Irgendwann notiert sie versöhnlich: „Danke liebe Mutter, dass Du mich nicht verloren hast!“ (S. 91)
Mit fortschreitender Genesung der Heldin nimmt die Vergangenheit immer mehr Raum ein, das montageartige, fragmentarische Erzählen wird ruhiger, linearer, immer mehr kräftige, beinah rustikale Bilder tauchen auf.
„Nehmen Sie ein Gemälde von Pieter Bruegel. Nun animieren Sie es.“ – Mit dieser Aufforderung eröffnet die junge Autorin Helena Adler ihren jüngst erschienenen Debutroman „Die Infantin trägt den Scheitel links“, der in eine bilderreiche literarische Provinzwelt führt. Alice Harmer erweckt mit ihrer Sprache ähnliche Gemälde zum Leben, auch sie ist als Schreibende und Zeichnerin in beiden Kunstsparten zu Hause. Intensive Farben, Gerüche, Geräusche formieren sich einerseits zu einer lebendigen Biografie, andererseits zum eindrucksvollen Porträt einer bäuerlichen Landschaft und Gesellschaft, die gegen Ende des vorigen Jahrhunderts einer modernen Infrastruktur weichen musste. Die Puszta, das Dorf, die zahlreichen Familienmitglieder, die Handwerksberufe vom Schmied über den Sattler, Schuster, Mechaniker bis zum Schneider, Bäcker und Fleischhauer, und dazwischen überall Kinder: „Der Spielplatz war grenzenlos“, schreibt die Erzählerin an einer Stelle, vor den Eltern und der vielen Arbeit versteckt sie sich im Maulbeerbaum, streunt mit den Buben über Straßen und Felder, zu dritt balancieren sie auf einem großen Herrenfahrrad. Die Romanheldin sitzt als kleines Mädchen auf dem Dachfirst und genießt die endlose Aussicht (siehe Buchtitel): „Rundum Schilf, Eternitplatten, Schindeln, Wellblech, Rauchfänge, Baumwipfel. Endlose Aussicht. Ein Gedanke wurde zum Ziel: weit fort fliegen … und eines Tages würden alle staunen, wenn sie die Stimme der Ausgewanderten aus dem Radio hörten.“ (S 83)
Alice Harmer, die im 75. Lebensjahr ihren autobiografisch gefärbten Debutroman vorlegt, ist in der Buchbranche keine Anfängerin, sie publiziert seit Anfang der 80er Jahre, war als Herausgeberin und Verlegerin tätig und illustrierte als Zeichnerin Gedichtbände und Kinderbücher. 2014 erhielt sie den Literaturpreis des Landes Burgenland. Seit 1959 lebt Alice Harmer in Wien, und es liegen Welten zwischen dem einstigen Bauernkind und der heutigen Schriftstellerin, die sich mit diesem Roman nicht nur ihrer Heimat liebevoll annähert, sondern dafür auch einen neuen, runderen Schreibstil gefunden hat. Diese literarische Stimme wird den Leuten im Dorf gefallen, wenn sie sie aus dem Radio hören.

§ §

[Ziel der Aufgabe]: In welchem Jahr erhielt Alice Harmer laut dem Text zur Durchsicht den Literaturpreis des Landes Burgenland?

[Auflistung der Daten]:
§ §

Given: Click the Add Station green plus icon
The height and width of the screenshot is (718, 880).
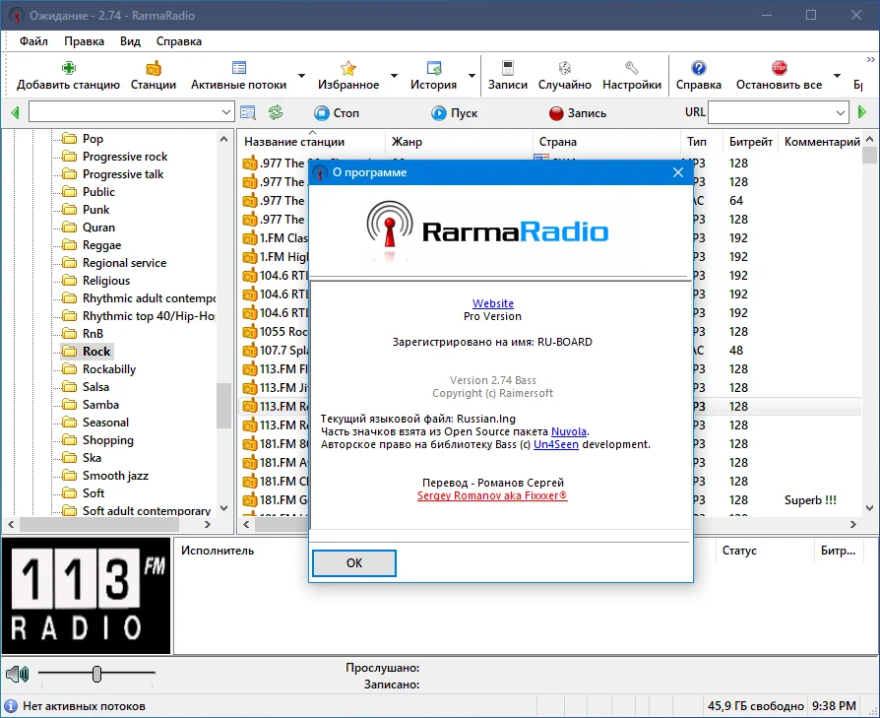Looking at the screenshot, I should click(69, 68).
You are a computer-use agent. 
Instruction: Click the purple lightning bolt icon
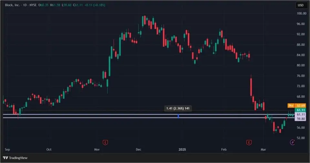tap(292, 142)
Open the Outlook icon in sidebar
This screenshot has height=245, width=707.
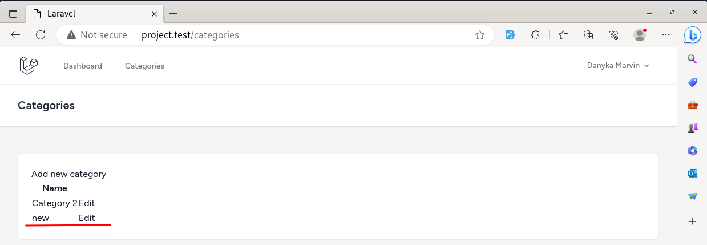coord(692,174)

§ §

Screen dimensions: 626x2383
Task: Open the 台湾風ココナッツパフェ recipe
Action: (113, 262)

§ §

[Lösung der Übung]: 2014 erhielt Alice Harmer den Literaturpreis des Landes Burgenland.